Code page conversion string-length overflow in mixed code set environments

In EUC and DBCS unequal code page environments, situations can occur after conversion takes place when there is not enough space allocated in a column to accommodate the entire string. In this case, the maximum expansion will be twice the length of the string in bytes. In cases where expansion does exceed the capacity of the column, SQLCODE -334 (SQLSTATE 22524) is returned.

This leads to situations that might not be immediately obvious or previously considered as follows:
  • An SQL statement cannot be longer than 32 765 bytes in length. If the statement is complex enough or uses enough constants or database object names that can be subject to expansion upon conversion, this limit might be reached earlier than expected.
  • SQL identifiers are allowed to expand on conversion up to their maximum length, which is eight bytes for short identifiers and 128 bytes for long identifiers.
  • Host language identifiers are allowed to expand on conversion up to their maximum length, which is 255 bytes.
  • When the character fields in the SQLCA structure are converted, they are allowed to expand to no more than their maximum defined length.
When you design applications for mixed code set environments, you should refer to the appropriate documentation if you have any of the following situations:
  • Corresponding string columns in full selects with set operations (UNION, INTERSECT and EXCEPT)
  • Operands of concatenation
  • Operands of predicates (with the exception of LIKE)
  • Result expressions of a CASE statement
  • Arguments of the scalar function COALESCE (and VALUE)
  • Expression values of the IN list of an IN predicate
  • Corresponding expressions of a multiple row VALUES clause

In these situations, conversions might occur according to the application code page instead of the database code page.

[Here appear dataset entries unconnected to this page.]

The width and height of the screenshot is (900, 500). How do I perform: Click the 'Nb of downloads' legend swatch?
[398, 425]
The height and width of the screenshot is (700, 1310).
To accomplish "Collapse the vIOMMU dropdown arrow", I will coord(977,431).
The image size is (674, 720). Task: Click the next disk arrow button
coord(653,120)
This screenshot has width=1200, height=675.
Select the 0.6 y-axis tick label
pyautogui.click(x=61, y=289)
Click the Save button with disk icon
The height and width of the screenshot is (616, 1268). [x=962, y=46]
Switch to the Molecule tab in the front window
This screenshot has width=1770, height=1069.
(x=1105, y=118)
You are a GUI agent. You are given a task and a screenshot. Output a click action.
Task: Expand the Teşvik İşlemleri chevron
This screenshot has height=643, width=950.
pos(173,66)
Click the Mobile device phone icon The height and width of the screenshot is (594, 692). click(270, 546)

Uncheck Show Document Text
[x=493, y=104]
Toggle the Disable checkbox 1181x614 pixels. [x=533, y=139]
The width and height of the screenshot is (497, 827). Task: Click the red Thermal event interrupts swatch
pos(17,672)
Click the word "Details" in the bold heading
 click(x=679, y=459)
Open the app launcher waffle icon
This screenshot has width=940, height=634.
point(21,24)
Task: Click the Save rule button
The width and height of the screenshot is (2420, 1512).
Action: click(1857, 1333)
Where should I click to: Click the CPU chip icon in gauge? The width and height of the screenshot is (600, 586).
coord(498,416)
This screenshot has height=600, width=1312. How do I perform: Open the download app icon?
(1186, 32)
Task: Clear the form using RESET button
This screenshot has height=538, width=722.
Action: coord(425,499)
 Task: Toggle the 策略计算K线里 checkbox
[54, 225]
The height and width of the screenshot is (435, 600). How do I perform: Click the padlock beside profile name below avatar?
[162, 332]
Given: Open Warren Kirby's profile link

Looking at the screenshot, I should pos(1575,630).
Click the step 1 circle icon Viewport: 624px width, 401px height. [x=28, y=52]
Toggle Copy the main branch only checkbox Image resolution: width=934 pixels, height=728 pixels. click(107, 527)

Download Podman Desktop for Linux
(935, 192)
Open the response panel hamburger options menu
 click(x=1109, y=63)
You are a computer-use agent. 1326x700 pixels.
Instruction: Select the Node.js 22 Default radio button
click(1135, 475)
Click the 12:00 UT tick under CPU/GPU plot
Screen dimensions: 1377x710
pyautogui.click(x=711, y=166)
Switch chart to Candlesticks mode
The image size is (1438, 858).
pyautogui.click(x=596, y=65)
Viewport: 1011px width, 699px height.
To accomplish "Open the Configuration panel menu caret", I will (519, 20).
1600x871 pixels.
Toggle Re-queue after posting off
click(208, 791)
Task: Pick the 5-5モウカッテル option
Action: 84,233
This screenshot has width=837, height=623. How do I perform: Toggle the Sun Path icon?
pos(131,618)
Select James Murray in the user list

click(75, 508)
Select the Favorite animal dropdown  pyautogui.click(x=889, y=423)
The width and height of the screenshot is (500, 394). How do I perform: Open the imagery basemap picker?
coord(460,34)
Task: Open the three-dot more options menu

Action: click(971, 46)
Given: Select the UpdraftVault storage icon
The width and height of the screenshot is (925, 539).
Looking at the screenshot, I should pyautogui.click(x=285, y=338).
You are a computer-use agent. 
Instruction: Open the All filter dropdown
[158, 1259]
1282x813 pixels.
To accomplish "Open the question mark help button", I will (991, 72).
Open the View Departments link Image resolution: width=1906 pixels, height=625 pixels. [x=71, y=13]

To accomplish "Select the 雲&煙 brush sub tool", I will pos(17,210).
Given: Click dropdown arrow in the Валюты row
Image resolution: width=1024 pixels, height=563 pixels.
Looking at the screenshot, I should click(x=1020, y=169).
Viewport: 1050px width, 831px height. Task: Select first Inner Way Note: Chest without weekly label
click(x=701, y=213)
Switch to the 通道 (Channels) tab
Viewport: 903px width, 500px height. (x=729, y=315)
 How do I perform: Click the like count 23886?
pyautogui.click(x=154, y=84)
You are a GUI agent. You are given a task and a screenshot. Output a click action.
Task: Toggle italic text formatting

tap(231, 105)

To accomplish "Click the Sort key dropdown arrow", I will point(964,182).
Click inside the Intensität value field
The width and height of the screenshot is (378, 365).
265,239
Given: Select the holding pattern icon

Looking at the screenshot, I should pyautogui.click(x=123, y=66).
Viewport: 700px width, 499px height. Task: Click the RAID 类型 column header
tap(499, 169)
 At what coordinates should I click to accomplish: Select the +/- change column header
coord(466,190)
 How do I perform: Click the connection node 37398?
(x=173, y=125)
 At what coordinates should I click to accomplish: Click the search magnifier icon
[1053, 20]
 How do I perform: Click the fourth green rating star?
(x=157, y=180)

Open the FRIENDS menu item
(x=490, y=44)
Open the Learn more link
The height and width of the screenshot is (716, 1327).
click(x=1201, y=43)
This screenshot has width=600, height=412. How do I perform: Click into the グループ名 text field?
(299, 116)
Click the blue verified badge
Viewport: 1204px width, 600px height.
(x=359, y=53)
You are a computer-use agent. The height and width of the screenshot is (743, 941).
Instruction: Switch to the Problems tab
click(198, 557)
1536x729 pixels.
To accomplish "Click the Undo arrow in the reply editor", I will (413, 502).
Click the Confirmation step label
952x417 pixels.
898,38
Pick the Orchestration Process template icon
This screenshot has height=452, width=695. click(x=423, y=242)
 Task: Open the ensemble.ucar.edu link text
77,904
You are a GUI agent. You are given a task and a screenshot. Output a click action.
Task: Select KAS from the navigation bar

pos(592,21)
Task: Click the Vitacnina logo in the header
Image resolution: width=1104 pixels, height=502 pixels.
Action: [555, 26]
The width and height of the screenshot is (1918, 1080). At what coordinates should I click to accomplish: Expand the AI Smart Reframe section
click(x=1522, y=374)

Other situations that you need to consider are those in which the character conversion results in a string length beyond the limit for the data type, and code page conversions in stored procedures:
  • Character conversion past a data type limit

    In EUC and DBCS unequal code page environments, situations can occur after conversion takes place in which the length of the mixed character or graphic string exceeds the maximum length allowed for that data type. If the length of the string, after expansion, exceeds the limit of the data type, type promotion does not occur. Instead, an error message is returned indicating that the maximum allowed expansion length has been exceeded. This situation is more likely to occur while evaluating predicates than inserts. With inserts, the column width is more readily known by the application, and the maximum expansion factor can be readily taken into account. In many cases, this side effect of character conversion can be avoided by casting the value to an associated data type with a longer maximum length. For example, the maximum length of a CHAR value is 255 bytes, while the maximum length of a VARCHAR is 32 672 bytes. In cases where expansion does exceed the maximum length of the data type, SQLCODE -334 (SQLSTATE 22524) is returned.

  • Code page conversion in a stored procedure

    Mixed character or graphic data specified in host variables and SQLDAs in sqleproc() or SQL CALL invocations are converted in situations where the application and database code pages are different. In cases where string length expansion occurs as a result of conversion, you receive an SQLCODE -334 (SQLSTATE 22524) if there is not enough space allocated to handle the expansion. Thus you must be sure to provide enough space for potentially expanding strings when developing stored procedures. You should use variable-length data types with enough space allocated to allow for expansion.